The Continental Army is often stereotyped as a ragtag group of irregulars. Thanks to the French, we are told, the army was sufficiently supplied, funded, and trained to defeat British professionals and win the war. Yet throughout the American Revolution, Patriots exhibited a singular ability to create their own capable military forces ex nihilo. And they ingeniously supplied and equipped local militias in addition to their eventual establishment of a Europeanized and professional army. That national legacy of military adaptation and innovation has characterized almost all subsequent American wars. Indeed, the spirited “army” that began the war at Lexington, Concord, and Bunker Hill in 1775 bore little resemblance to the multifaceted and lethal military that defeated the British at Cowpens and at Yorktown in 1781 to end the war.

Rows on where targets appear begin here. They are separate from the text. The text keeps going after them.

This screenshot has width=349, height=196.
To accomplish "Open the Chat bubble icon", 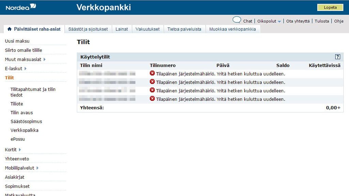I will tap(238, 20).
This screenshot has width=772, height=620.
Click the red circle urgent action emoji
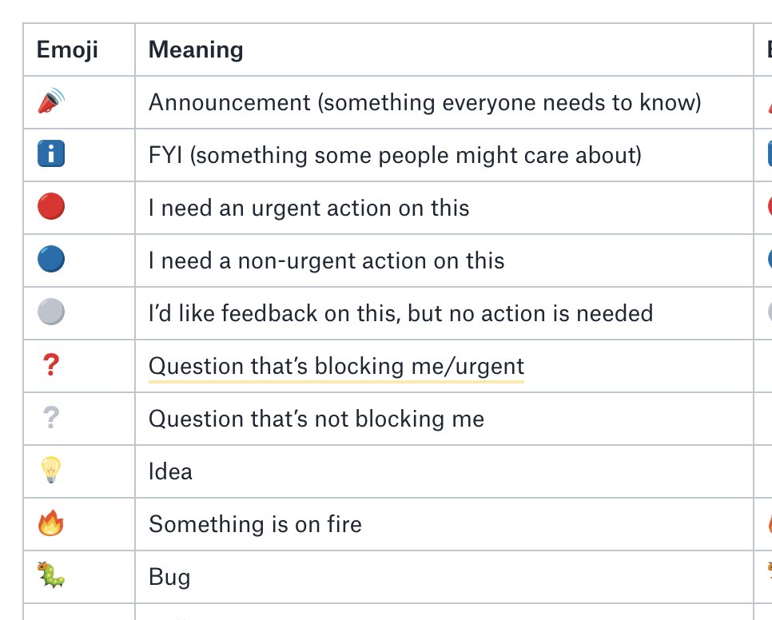[x=51, y=206]
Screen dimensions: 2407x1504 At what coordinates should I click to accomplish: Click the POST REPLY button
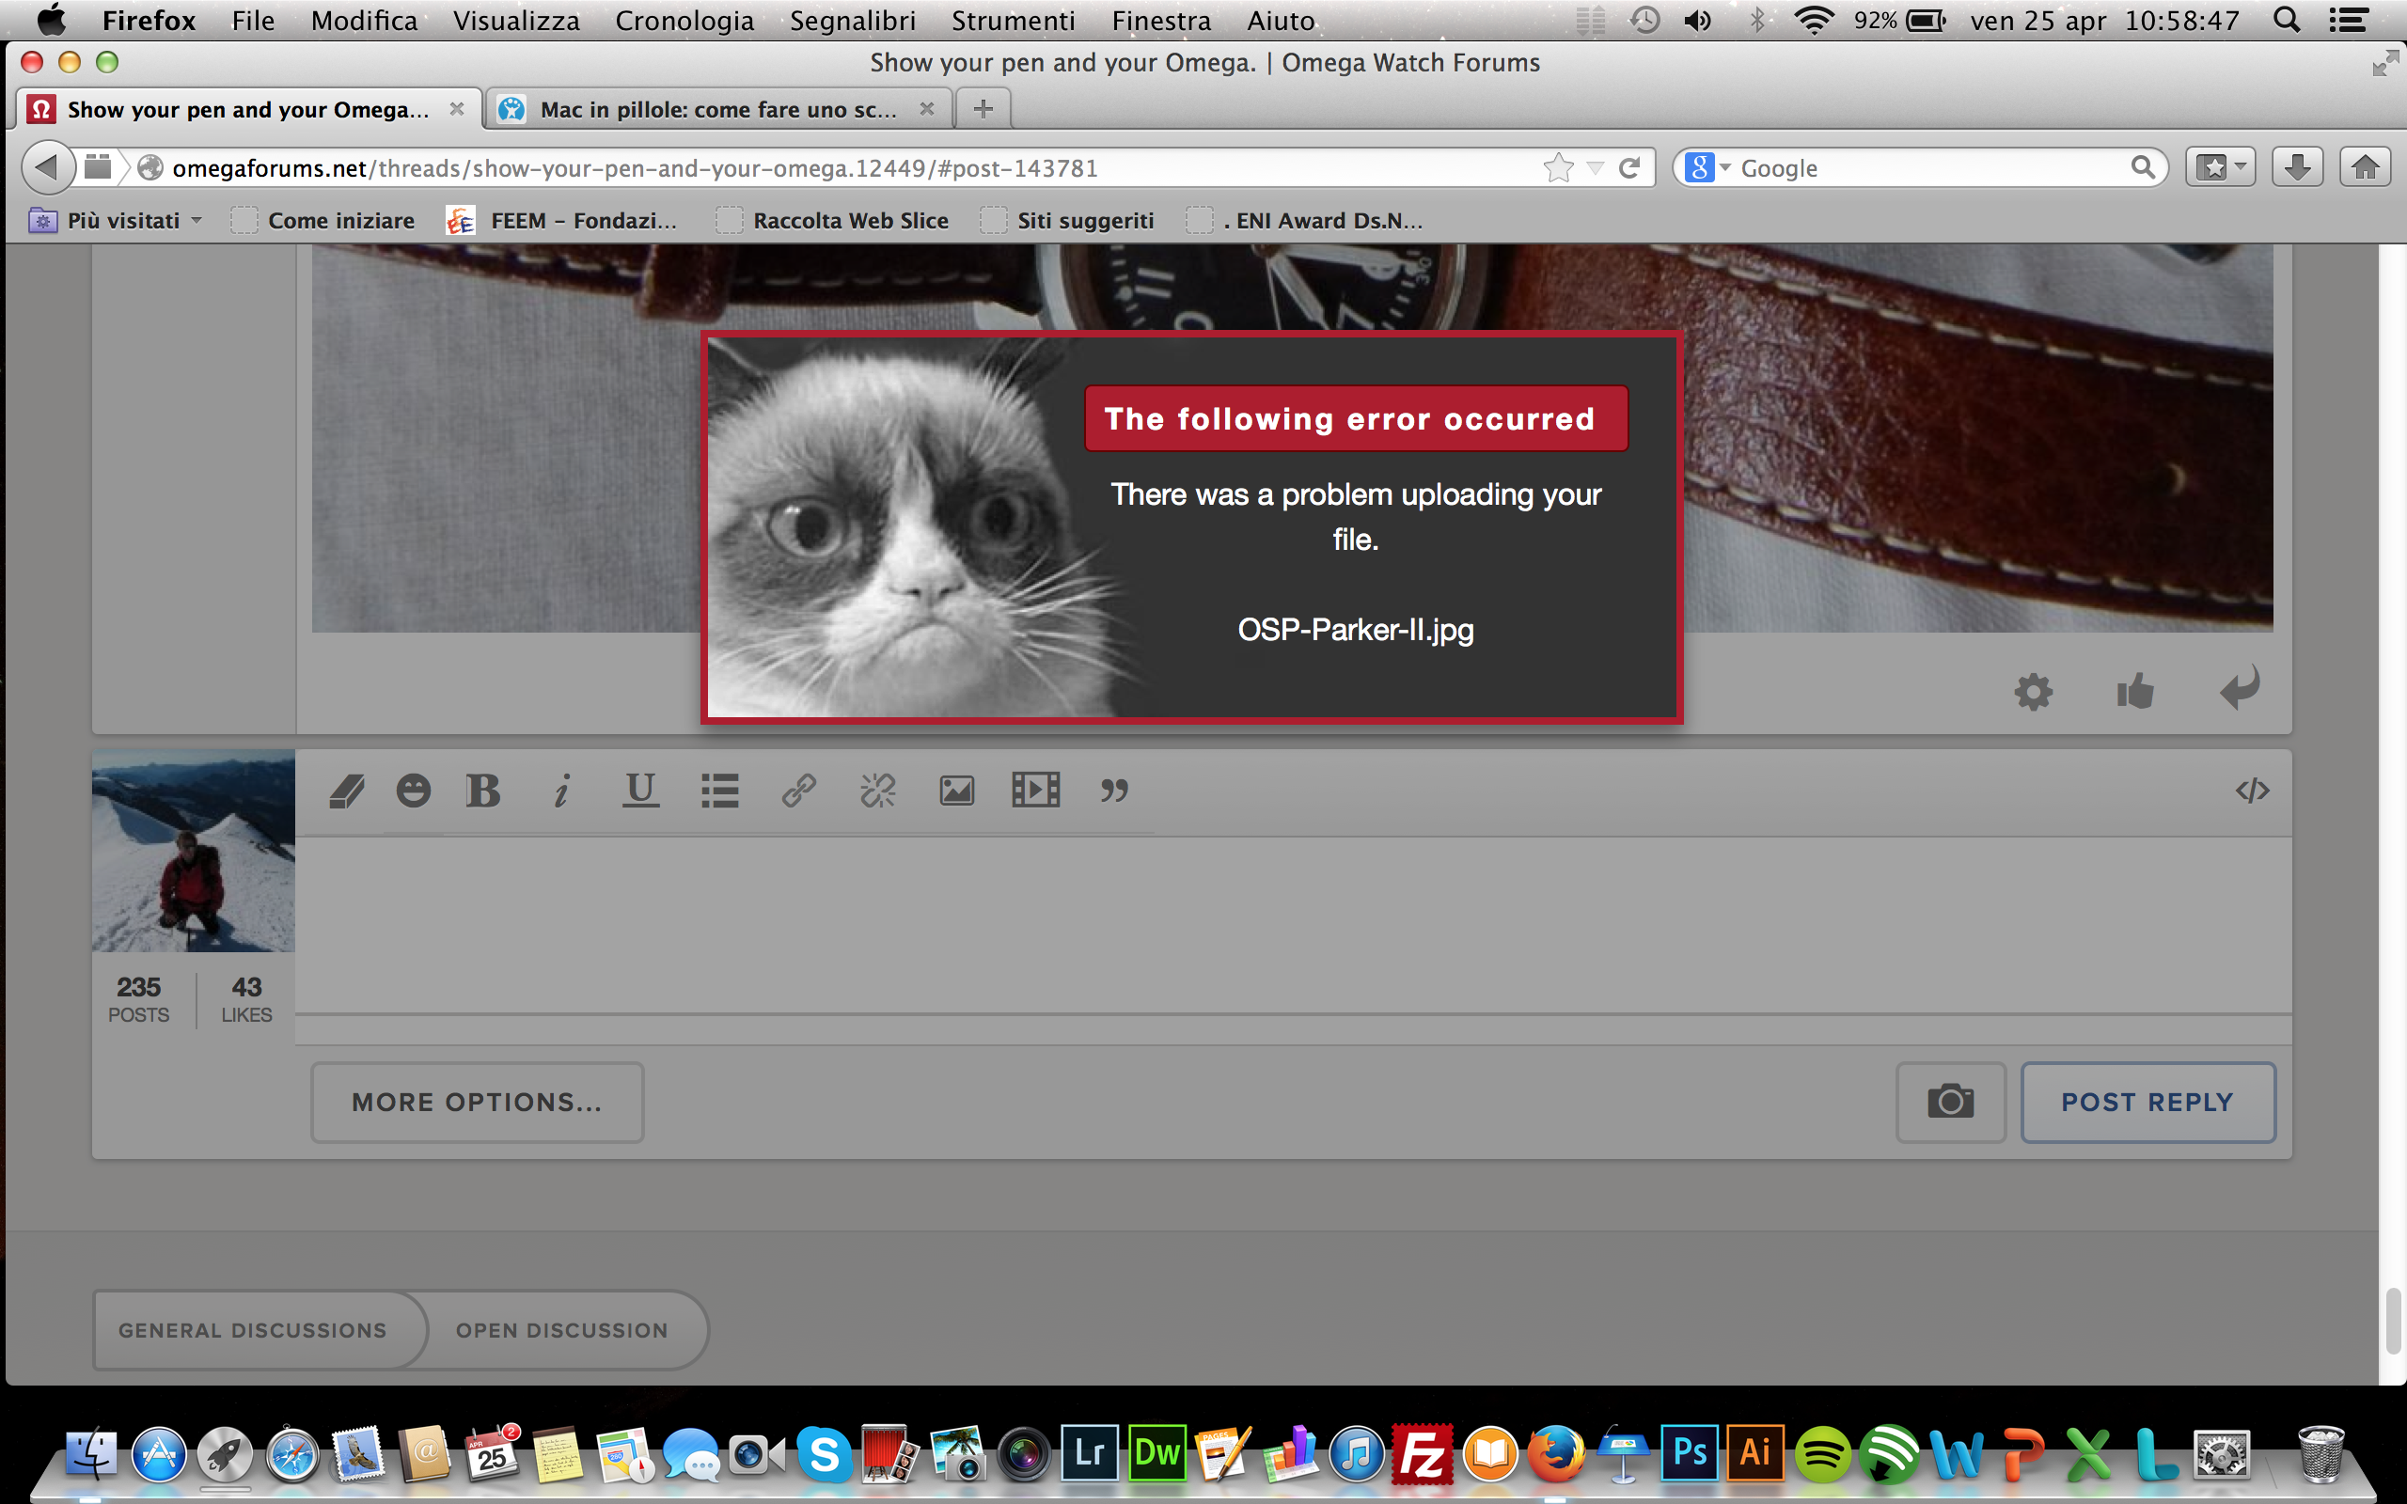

Such radical evolution has also been characteristic of the later American military, which has often been faulted for entering a war unprepared, naive, overconfident, and poorly led—but never remained so for long. Despite democracy’s innate unease with military culture and standing armies, within a year of America’s entering wars, the nation’s assets of individualism, fluidity between classes, openness to experimentation and innovation, meritocracy, affinity for technological change, economic dynamism, and love of liberty have consistently resulted in rapid adaptation and eventual success over much more experienced enemies.

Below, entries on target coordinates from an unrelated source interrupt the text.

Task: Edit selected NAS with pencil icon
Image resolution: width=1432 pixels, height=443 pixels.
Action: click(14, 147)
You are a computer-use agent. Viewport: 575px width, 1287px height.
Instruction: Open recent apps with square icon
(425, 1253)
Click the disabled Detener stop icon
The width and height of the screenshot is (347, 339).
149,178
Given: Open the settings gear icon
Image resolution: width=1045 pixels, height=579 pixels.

The American Revolution established the tradition of a flexible military that quickly evolves from a disorganized and confused peacetime militia to deadly wartime soldiers. For example, at the First Battle of Bull Run (First Manassas, July 21, 1861), in the initial engagement of the Civil War, an imposing but disorganized and poorly led Union force of 35,000 raw recruits was routed and humiliated by a smaller but more spirited Confederate army. Colonel William Tecumseh Sherman, one of the few heroes that day on the losing Union side, and soon to be a general, left the flotsam and jetsam of Bull Run utterly depressed but still eager to bring about changes. He feared that the North’s armies were so disorganized, poorly equipped, and badly trained that they might never be able to invade and defeat the Confederacy, then about three-quarters the size of Europe.
Yet just over three years later in the autumn of 1864, General Sherman’s Army of the West had accomplished just that, after cutting a destructive swath through the heart of the Deep South from Georgia through the Carolinas before approaching Lee’s army in northern Virginia to help General Grant end the war.